== Segment start ==

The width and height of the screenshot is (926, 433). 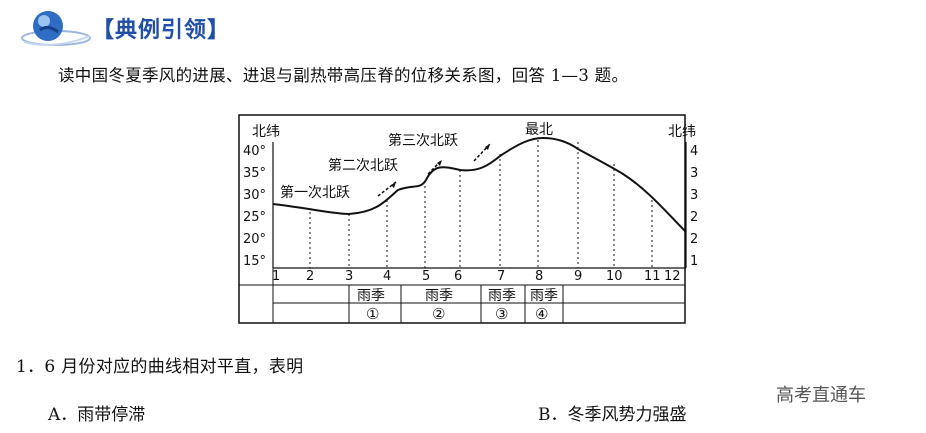 I want to click on month-label: 3, so click(x=349, y=276).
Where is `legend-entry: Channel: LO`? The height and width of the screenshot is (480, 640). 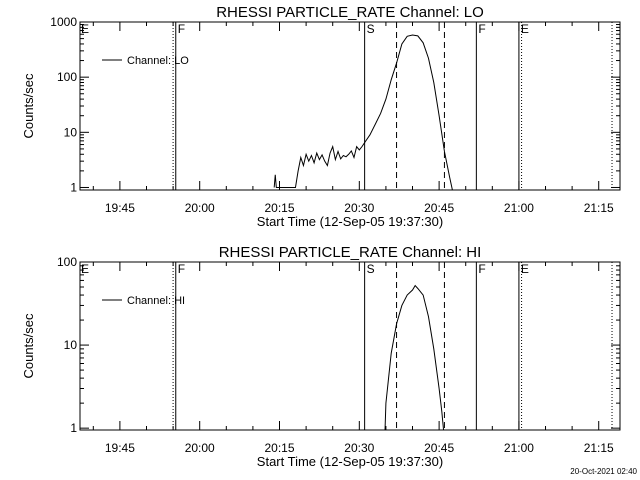 legend-entry: Channel: LO is located at coordinates (158, 61).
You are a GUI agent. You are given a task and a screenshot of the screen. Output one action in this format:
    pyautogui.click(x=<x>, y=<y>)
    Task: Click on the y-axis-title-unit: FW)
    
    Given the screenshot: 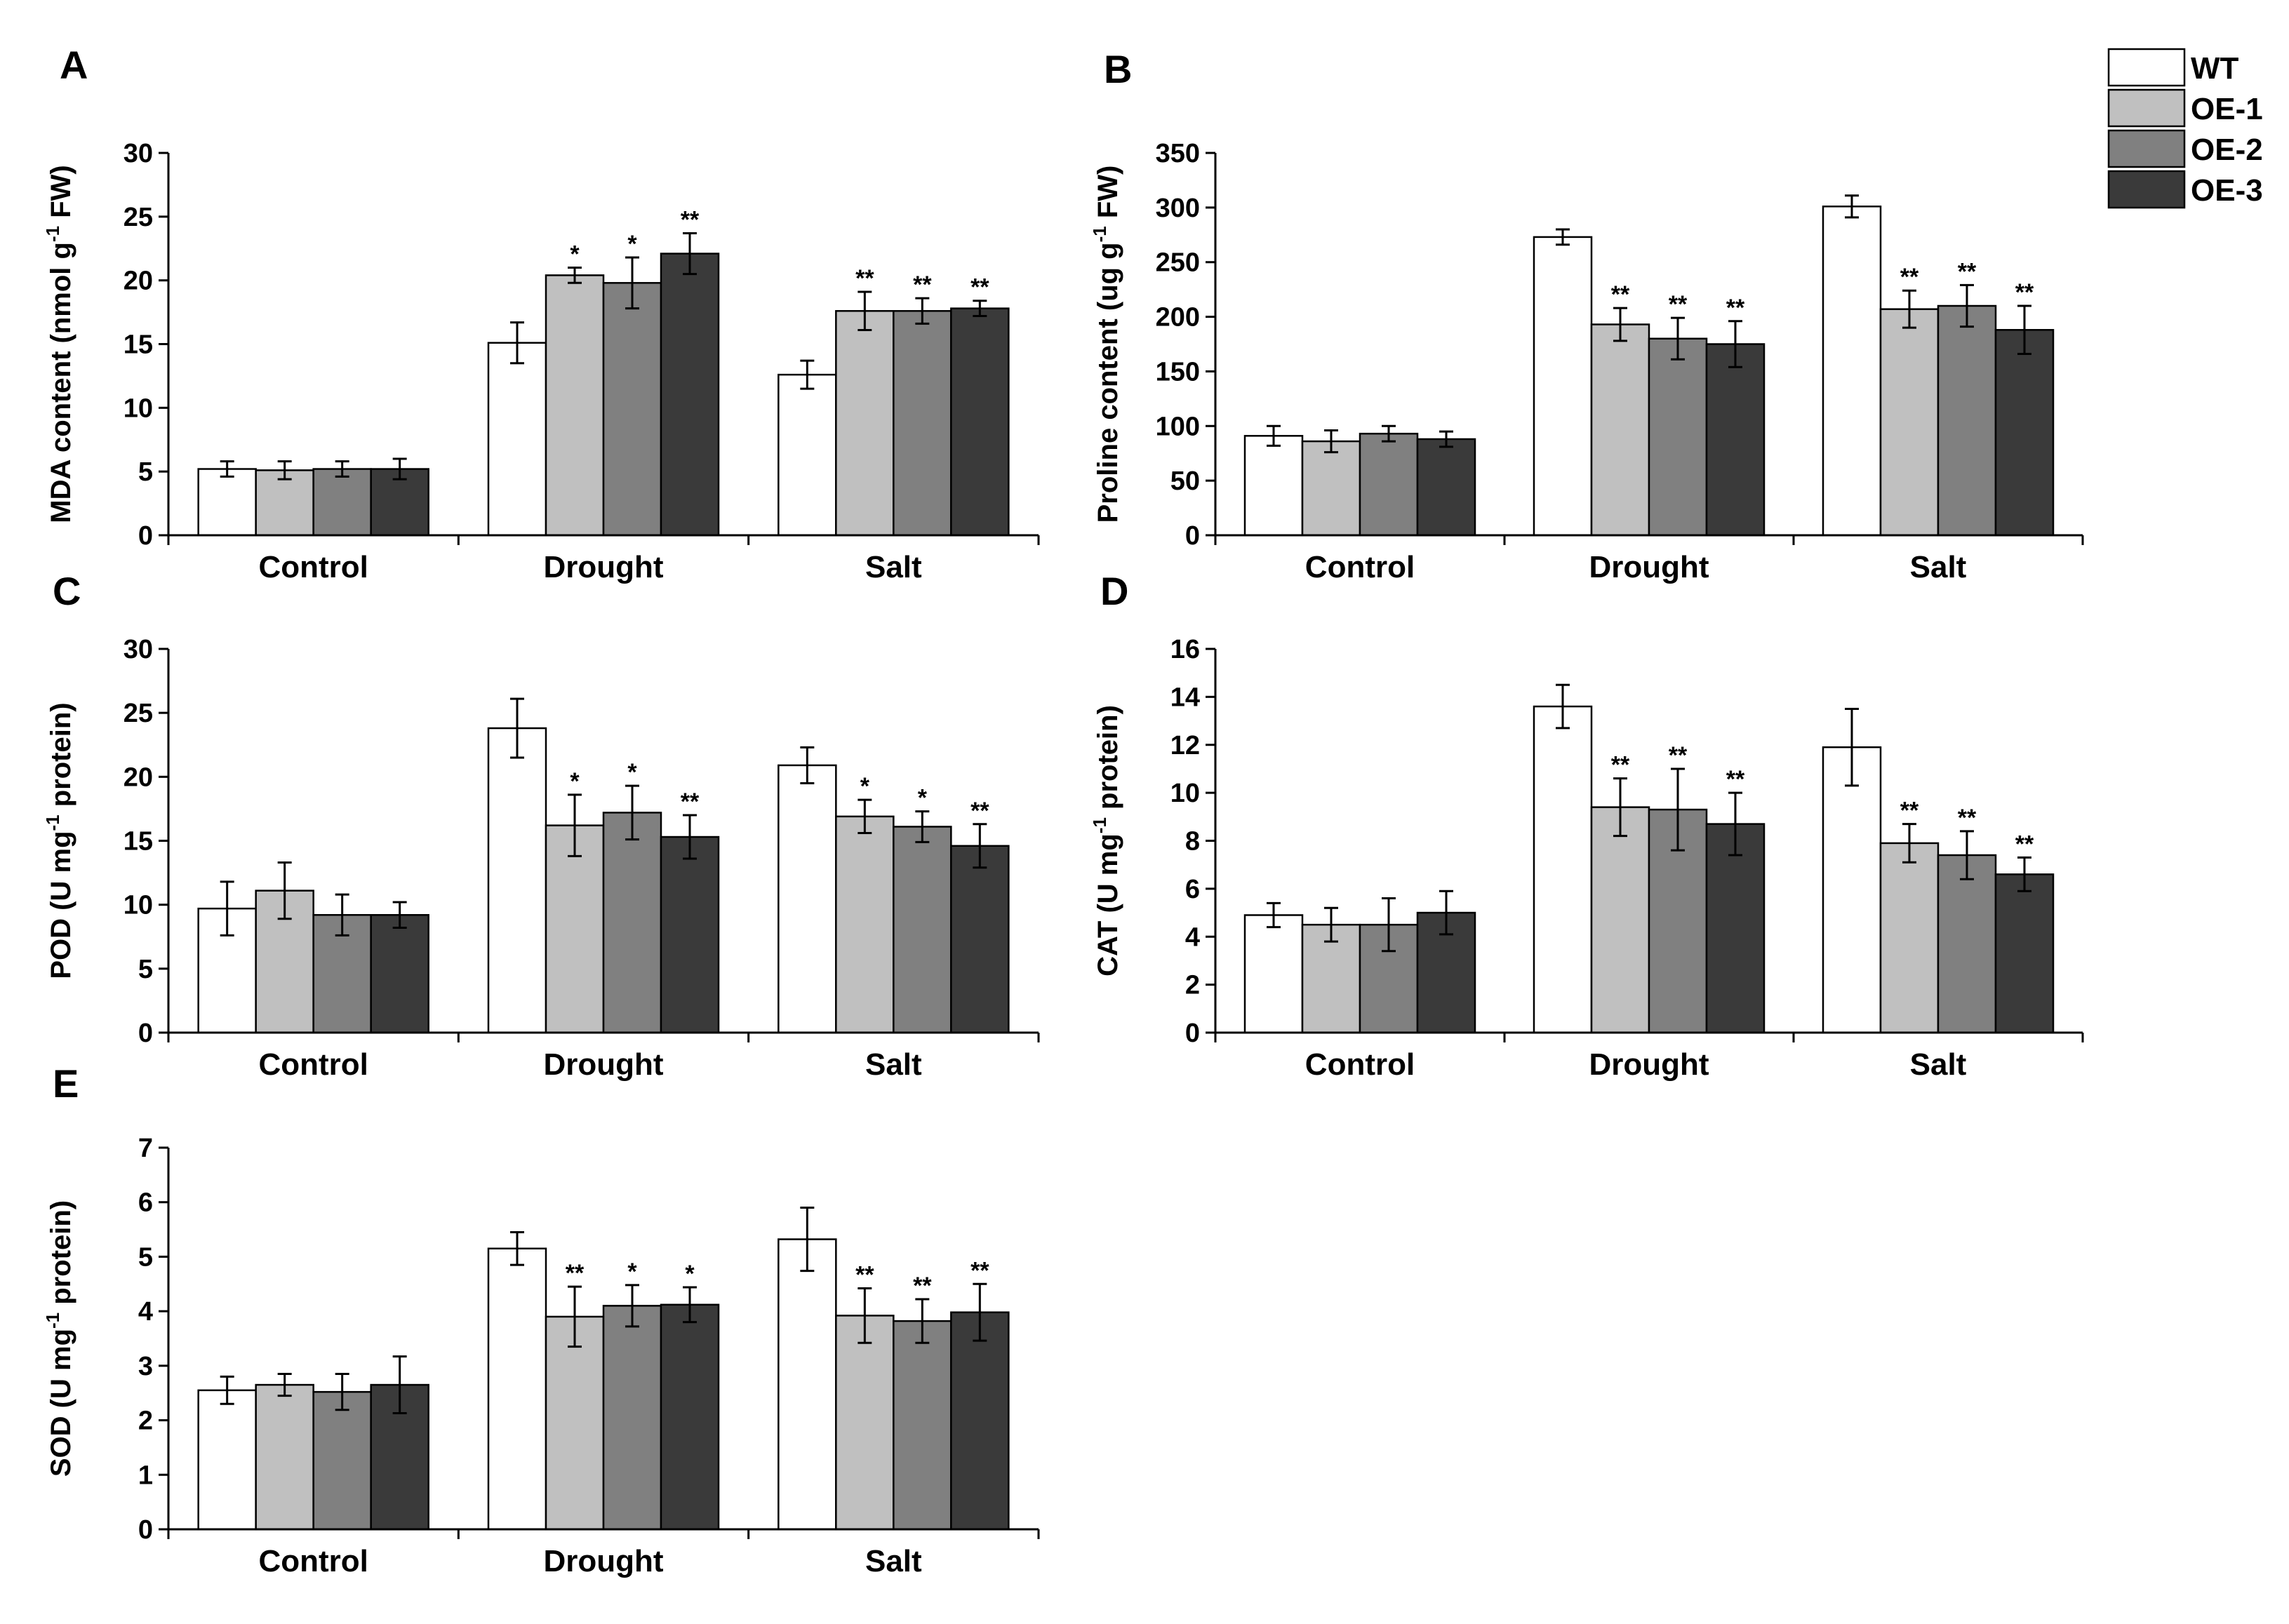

== Segment end ==

- [Your assignment]:
Give the data from the line that contains "You are a GUI" through the end of the data, both included, as a Markdown table with the columns Row and Line. Skip blank lines and leave out the pictures.

- [Exercise result]:
| Row | Line |
|---|---|
| 1 | You are a GUI agent. You are given a task and a screenshot of the screen. Output one action in this format: |
| 2 |     pyautogui.click(x=<x>, y=<y>) |
| 3 |     Task: Click on the y-axis-title-unit: FW) |
| 4 |     Given the screenshot:  |